(Beginning of INPUT FOR THIS TASK)

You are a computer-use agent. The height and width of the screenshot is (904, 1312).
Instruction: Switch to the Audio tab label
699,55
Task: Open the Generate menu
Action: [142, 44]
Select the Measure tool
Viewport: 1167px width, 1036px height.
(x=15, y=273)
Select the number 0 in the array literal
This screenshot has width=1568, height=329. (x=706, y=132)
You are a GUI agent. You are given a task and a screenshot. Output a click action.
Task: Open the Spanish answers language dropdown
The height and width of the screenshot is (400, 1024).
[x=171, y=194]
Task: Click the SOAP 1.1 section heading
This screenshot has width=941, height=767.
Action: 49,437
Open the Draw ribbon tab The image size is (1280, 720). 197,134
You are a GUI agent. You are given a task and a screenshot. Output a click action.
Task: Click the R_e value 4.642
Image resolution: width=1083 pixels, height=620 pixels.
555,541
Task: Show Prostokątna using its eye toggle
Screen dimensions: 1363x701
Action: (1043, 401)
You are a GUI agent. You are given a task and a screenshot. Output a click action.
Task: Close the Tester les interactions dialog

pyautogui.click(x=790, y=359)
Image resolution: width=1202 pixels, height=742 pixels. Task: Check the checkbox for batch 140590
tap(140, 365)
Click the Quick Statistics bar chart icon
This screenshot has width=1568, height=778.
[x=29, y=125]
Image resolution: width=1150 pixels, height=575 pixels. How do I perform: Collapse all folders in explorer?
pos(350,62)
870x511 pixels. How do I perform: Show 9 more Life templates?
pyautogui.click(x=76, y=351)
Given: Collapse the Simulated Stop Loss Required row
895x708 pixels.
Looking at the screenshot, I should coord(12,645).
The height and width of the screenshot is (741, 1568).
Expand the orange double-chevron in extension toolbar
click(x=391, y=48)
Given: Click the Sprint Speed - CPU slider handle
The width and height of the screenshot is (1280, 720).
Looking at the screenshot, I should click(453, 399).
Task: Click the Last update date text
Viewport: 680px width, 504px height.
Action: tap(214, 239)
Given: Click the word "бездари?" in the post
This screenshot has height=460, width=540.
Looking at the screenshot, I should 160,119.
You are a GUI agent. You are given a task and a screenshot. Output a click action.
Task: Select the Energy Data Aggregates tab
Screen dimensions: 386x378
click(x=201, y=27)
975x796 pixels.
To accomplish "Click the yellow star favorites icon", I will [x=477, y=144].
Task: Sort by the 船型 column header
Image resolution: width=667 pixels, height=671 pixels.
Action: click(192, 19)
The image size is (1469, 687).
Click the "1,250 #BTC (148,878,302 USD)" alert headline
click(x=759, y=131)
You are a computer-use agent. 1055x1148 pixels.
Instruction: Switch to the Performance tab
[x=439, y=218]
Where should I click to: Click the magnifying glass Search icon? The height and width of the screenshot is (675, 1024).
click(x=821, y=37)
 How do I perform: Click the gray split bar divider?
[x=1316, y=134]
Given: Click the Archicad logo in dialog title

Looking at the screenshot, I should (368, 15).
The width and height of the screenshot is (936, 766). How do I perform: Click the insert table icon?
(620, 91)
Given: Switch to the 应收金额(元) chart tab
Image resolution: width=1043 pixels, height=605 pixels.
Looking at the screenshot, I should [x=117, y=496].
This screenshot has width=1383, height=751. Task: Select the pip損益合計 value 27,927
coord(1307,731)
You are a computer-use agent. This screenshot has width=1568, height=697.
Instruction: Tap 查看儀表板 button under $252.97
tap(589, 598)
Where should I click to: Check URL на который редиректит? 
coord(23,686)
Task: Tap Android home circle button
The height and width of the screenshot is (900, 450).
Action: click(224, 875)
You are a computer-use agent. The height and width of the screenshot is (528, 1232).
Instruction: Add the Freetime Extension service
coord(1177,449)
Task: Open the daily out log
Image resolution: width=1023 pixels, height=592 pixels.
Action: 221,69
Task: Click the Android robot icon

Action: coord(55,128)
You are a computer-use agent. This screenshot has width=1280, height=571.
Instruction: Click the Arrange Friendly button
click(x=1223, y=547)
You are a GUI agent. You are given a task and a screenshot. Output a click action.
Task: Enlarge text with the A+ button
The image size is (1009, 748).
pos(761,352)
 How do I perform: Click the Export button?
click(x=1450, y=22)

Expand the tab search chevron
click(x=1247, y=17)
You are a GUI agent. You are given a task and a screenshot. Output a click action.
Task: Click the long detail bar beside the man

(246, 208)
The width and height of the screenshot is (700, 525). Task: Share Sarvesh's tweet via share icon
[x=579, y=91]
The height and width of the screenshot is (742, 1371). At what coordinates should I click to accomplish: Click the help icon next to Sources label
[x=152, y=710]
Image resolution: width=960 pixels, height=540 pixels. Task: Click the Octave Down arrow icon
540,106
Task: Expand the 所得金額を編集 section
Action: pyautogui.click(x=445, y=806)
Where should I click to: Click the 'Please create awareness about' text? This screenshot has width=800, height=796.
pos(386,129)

(End of INPUT FOR THIS TASK)

Find "The image size is (1009, 748)." in the material above; set down exactly the line holding it and every line after it, through the last, and no others.

▶ ANSWER AREA:
The image size is (1009, 748).
pos(761,352)
 How do I perform: Click the Export button?
click(x=1450, y=22)

Expand the tab search chevron
click(x=1247, y=17)
You are a GUI agent. You are given a task and a screenshot. Output a click action.
Task: Click the long detail bar beside the man

(246, 208)
The width and height of the screenshot is (700, 525). Task: Share Sarvesh's tweet via share icon
[x=579, y=91]
The height and width of the screenshot is (742, 1371). At what coordinates should I click to accomplish: Click the help icon next to Sources label
[x=152, y=710]
Image resolution: width=960 pixels, height=540 pixels. Task: Click the Octave Down arrow icon
540,106
Task: Expand the 所得金額を編集 section
Action: pyautogui.click(x=445, y=806)
Where should I click to: Click the 'Please create awareness about' text? This screenshot has width=800, height=796.
pos(386,129)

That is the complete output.